Hold em to find and repair the leak and dont let them give you any pre-existing condition bull or other excuse.  I came in after one denied a claim because the tech said someone used a special glue (!) on it....
That one was just too easy..

good luck and let everyone know how it turns out


----------



## DIY_Mike

I agree, this should be a pretty easy leak to find if you're getting that much of a freon loss. You wouldn't need to use a dye to find it. It could still be the shrader valves. Once a tech hooks his gauge manifold up, he's sealing that leak up and wont be able to detect it using any leak test technique. Just dab some soapy water over the caps to rule it out. Takes 2 minutes to do without tampering with anything.

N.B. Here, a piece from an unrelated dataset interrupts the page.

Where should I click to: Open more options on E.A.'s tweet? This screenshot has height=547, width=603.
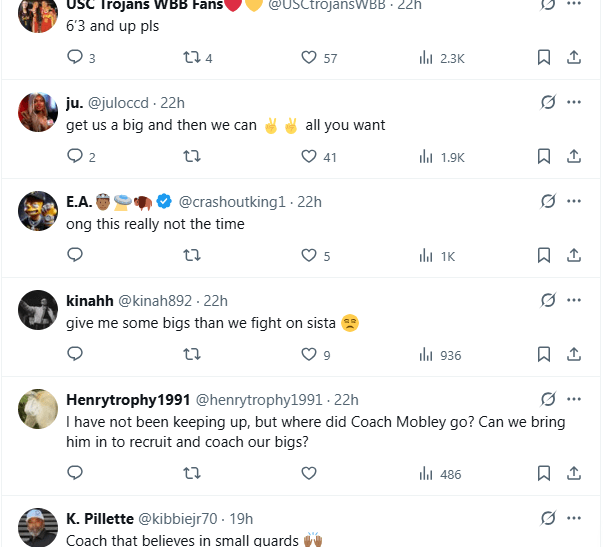[574, 201]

 Rule that out first. If that's not it, I would want my system to be evacuated and a vacuum test done at this point.  There is obviously a leak somewhere and the system is going to have to be evacuated anyway in order to fix it.


----------



## OIIIIIIIO

Well, they found the leak. 

Along with 4 or 5 other leaks. 

Apparently, back in the late 80s carrier used a flared fitting at the indoor coil, and the outdoor unit, rather than soldering the lines together. Even more apparently, they are whats leaking. Both ends. Also some fittings on the compressor are rotted out and leaking. Among some other things that he didnt write down. 

So, they're going to push my warranty company to just replace everything. Not sure how thats going to go, got a phone call friday to talk about my "non-coverage", and returned the call 10 min. later and they were closed. So Im in limbo now, until I find out what they are going to do, or not do rather.


----------



## thermalmedics

This is where things get fun.  I have seen a ton of this crap by home warranty companies.....

here are a few questions to ponder aloud with the home warranty co.

1. They 'covered' the unit with no problem including taking your premiums up until now?

2.What specifically is 'not covered' by the company.  The unit must be repaired and if they will not replace then REPAIR, per your contract.

3. Request a copy of the contract that you agreed to.

4. The home warranty company would not want the EPA asking why they are letting an R-22 system KNOWINGLY (a greenhouse gas) vent into the atmosphere. Think of those blue skies and white clouds!!!

5. Advise you will contact the Attorney General's office and the media upon them for not standing up to the contract.

6. Don't take the preexisting conditiion crap unless you just got the home warranty.

Home Warranty companies, you cannot weasel out of your end of the contract anymore because it now actually COSTS you money.  

STAND UP AND GOOD LUCK, IF WE ALL DO THIS WE CAN CLEAN UP THE BAD ONES...

Keep us posted


----------



## OIIIIIIIO

Well, I finally explained (nicely believe it or not) that I was getting tired of this whole situation dragging on, and on for the last 4 weeks now, and would really appreciate it if they could provide me with a more permanent repair. My exact conversation went something like... 

Me: "I just want to give you my money every year, so you can take care of this kind of thing so I dont have to worry about it.  Thats all I want. To give my money, to you. See, because if you cant fix it, im going with another warranty company that will. Why won't you take my money?"

AHS: "We want your business, but we don't just want to take your money"

Me: "But you already did. Didnt you... yes, you did. You've already taken my money, and my heatpump is not working again, for the 4th week in a row." 

AHS:  - silence - 

So, apparently I made my point, because I got a new system. They gave me a new outdoor, and indoor unit with new lines and installed it, and it cost me $376 bux. I guess I really cant complain about that.

Granted, its only a payne PF4m indoor, and a payne PH13NA 2t outdoor, but its a  13 seer R410 setup so it should still run better, and alot more efficiently than my almost 24 year old unit. 

I'm crossing my fingers.


----------



## thermalmedics

Score one for the good guy!!!!!!!!!!!!!!!!!!!!!

Nice job dude


----------